▶ [WHAT YOU ARE ASKED TO DO]
Please write out the material again from the line containing "Click the orange" through the end, copying every line in full and adding 118 to each number in the coordinates.

▶ [SUPPLIED DATA]
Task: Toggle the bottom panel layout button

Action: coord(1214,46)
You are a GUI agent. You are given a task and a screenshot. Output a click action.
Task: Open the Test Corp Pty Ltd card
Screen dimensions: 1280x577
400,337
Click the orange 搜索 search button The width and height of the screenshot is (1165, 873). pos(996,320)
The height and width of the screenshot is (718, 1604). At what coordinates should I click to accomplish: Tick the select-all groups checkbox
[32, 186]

▶ [COMPLETE OUTPUT]
Click the orange 搜索 search button The width and height of the screenshot is (1165, 873). pos(1114,438)
The height and width of the screenshot is (718, 1604). At what coordinates should I click to accomplish: Tick the select-all groups checkbox
[150, 304]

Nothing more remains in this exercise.